Le 25 décembre 2016, il conclut l'année ainsi : "Je suis pédophile et je le serai toujours." En dehors de son travail, son seul contact avec l'extérieur est cette famille de l'autre côté de la palissade du jardin. Une petite fille vit là, tout près. Un jour, une tempête arrache une partie de la clôture. "Cela a été l'élément déclencheur. Elle pouvait me voir, je pouvais la voir." Le 2 mai 2017, Joël Le Scouarnec s'engouffre dans la brèche et agresse sa petite voisine de 6 ans.

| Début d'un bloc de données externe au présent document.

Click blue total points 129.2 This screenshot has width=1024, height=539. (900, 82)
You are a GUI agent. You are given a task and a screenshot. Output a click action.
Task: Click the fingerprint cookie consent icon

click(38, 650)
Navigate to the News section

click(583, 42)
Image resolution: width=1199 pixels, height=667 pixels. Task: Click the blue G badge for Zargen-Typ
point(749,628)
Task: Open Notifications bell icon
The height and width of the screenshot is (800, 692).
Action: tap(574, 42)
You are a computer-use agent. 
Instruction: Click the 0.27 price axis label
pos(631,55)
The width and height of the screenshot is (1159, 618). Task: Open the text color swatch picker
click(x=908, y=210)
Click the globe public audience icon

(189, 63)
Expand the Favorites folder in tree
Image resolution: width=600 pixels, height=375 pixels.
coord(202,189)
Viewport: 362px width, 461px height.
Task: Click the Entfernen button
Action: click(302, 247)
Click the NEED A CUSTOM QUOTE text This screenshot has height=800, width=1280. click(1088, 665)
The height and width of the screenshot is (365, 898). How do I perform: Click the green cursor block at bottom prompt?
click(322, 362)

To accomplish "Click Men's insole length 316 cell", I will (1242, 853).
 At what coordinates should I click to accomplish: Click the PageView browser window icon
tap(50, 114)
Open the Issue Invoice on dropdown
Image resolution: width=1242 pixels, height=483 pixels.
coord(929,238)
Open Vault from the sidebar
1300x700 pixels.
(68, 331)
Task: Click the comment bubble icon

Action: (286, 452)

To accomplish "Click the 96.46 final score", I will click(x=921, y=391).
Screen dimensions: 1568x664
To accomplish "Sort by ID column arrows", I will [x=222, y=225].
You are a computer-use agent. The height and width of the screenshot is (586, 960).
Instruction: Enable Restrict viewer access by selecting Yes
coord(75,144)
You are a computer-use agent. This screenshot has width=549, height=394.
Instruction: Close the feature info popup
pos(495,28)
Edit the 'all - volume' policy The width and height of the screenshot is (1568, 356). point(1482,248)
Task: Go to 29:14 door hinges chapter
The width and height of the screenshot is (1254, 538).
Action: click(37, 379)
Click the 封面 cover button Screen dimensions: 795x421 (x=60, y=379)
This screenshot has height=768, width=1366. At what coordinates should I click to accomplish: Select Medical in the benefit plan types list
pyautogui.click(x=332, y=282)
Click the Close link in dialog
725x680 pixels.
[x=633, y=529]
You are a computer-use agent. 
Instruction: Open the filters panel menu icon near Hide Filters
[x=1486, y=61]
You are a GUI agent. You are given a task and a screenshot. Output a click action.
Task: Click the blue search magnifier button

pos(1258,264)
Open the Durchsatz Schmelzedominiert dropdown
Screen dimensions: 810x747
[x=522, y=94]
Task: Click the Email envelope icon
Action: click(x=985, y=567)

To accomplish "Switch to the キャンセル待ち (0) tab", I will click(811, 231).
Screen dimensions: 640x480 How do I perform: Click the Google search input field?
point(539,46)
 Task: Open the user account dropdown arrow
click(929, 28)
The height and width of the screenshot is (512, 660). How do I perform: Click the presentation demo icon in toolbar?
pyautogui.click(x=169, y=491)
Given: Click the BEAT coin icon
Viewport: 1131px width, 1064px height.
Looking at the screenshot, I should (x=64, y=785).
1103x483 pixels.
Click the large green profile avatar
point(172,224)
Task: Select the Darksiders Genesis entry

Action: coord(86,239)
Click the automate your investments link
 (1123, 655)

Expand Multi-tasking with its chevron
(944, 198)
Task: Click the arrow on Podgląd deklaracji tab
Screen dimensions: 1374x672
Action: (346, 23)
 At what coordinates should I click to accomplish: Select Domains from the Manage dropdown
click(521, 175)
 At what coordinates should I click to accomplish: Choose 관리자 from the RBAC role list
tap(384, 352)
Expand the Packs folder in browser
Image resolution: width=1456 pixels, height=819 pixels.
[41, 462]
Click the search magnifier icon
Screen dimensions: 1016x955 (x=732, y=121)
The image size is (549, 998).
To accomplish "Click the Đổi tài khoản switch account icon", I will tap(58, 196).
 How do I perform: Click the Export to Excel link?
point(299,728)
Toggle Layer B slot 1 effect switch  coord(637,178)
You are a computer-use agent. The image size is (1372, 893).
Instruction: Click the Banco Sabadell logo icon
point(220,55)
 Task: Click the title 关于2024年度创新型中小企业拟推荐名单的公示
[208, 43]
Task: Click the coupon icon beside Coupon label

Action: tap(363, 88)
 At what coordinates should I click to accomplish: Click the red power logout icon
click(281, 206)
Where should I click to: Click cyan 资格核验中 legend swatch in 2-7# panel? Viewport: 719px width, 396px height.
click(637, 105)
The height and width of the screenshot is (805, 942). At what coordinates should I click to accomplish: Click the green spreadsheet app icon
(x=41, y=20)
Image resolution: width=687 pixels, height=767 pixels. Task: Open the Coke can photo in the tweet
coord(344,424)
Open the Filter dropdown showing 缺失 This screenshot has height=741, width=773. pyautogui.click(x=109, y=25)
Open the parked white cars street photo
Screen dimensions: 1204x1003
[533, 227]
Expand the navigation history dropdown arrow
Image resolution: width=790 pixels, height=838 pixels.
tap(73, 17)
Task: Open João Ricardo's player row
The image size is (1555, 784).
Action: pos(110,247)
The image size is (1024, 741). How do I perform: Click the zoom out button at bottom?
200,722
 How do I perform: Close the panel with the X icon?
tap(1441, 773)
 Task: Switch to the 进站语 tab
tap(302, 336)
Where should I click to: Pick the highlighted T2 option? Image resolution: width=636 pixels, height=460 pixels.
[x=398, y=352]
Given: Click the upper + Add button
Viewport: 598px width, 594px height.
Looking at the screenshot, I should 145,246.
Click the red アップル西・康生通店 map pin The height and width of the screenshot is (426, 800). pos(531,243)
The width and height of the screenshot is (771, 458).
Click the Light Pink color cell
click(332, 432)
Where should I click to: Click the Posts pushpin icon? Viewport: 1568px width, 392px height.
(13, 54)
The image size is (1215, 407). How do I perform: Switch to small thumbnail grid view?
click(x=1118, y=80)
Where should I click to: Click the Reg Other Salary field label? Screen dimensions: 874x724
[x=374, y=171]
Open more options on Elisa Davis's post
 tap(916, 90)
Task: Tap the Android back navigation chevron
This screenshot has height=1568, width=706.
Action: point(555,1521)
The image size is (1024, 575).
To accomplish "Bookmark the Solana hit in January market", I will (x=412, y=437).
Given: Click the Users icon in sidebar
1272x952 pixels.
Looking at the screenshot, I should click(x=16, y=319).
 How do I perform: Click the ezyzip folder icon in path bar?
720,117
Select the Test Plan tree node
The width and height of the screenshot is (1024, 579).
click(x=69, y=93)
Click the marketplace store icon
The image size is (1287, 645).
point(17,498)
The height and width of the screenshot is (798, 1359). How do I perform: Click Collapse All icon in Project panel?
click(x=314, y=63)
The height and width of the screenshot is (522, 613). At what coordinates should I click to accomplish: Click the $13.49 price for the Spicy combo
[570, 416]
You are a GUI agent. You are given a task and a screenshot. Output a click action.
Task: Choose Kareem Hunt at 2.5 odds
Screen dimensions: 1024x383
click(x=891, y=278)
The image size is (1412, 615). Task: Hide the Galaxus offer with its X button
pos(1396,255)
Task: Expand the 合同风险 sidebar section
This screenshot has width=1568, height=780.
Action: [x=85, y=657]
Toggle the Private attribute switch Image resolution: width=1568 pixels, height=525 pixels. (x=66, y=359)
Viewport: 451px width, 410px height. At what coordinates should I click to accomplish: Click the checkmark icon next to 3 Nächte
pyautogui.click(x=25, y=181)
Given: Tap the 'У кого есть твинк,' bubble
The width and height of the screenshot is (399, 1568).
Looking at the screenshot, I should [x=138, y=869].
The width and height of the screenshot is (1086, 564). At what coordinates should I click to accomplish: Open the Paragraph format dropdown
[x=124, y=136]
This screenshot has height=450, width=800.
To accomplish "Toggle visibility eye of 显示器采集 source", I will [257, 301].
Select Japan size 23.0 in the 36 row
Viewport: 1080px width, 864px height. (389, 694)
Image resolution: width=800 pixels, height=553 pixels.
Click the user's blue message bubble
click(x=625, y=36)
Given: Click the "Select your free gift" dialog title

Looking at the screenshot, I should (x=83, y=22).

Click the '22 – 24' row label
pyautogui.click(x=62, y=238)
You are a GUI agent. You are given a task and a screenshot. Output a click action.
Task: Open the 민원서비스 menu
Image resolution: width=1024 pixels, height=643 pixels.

Pour Lucie*, il n'est ni un chirurgien, ni un oncle influent. Juste un vieux voisin hirsute. Elle en parle à ses parents, qui portent plainte immédiatement. Le silence est rompu. "Le jour du 2 mai va me permettre de nettoyer une vie de pédophile de 30 ans", veut croire Joël Le Scouarnec en garde à vue. Selon son avocat Thibaut Kurzawa, l'ancien chirurgien a vécu son arrestation comme un "soulagement". Pour autant, son client minimise les faits qui lui sont reprochés, reconnaît ceux qui sont prescrits, acquiesce aux attouchements mais nie les viols. Les pénétrations digitales ? "Des excès de langage." Les pénétrations rectales ? "Des gestes médicaux."

"Il est très pointu dans la manipulation et la contre-argumentation, c'est un des ingrédients clés de cette affaire", estime le psychiatre Thierry Bonvalot, qui aurait préféré "mille fois se tromper" sur le cas Joël Le Scouarnec. Sa "manie de tout classer" et de tout consigner a fini par le perdre. Et par nourrir le plus grand dossier de pédocriminalité de l'histoire judiciaire française.

* Les prénoms ont été modifiés.


Cet article est une version reprise et mise à jour d'un récit publié en 2020, au moment du premier procès de Joël Le Scouarnec.